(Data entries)
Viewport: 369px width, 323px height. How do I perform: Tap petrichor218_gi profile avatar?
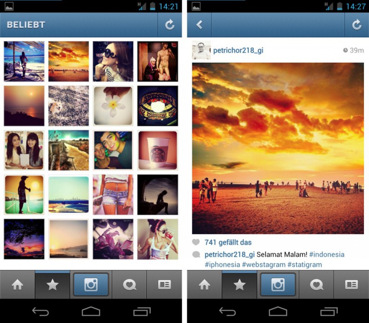201,50
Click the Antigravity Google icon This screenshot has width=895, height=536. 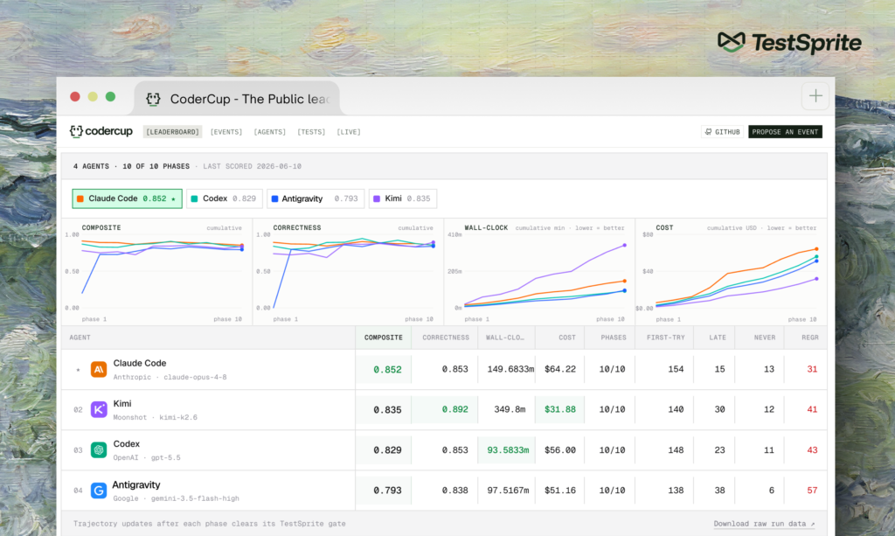tap(99, 491)
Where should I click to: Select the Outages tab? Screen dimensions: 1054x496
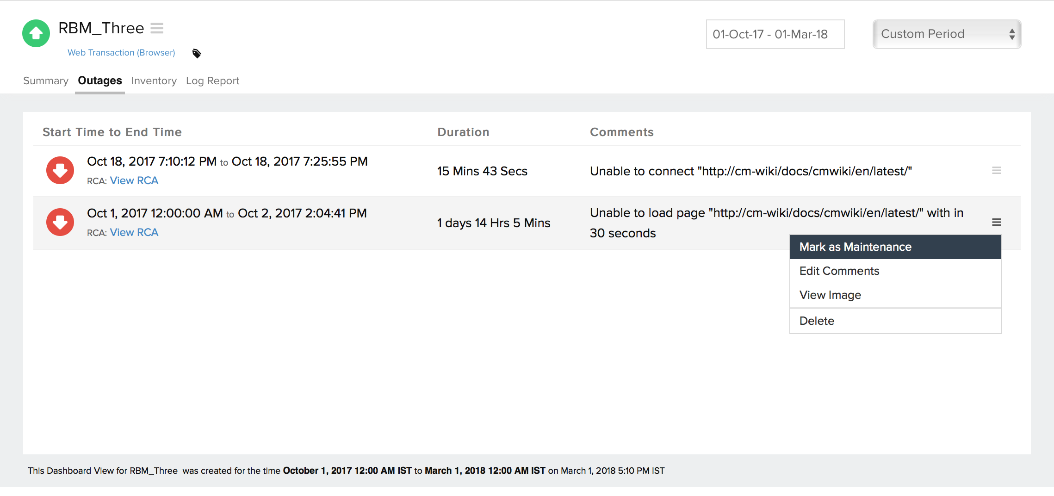point(100,81)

» EXERCISE BRIEF:
Your answer must be the exact lines from the one containing "Where should I" through the last line of the records above, with both included and no pictures.

» SOLUTION:
Where should I click to: Select the Outages tab? Screen dimensions: 1054x496
point(100,81)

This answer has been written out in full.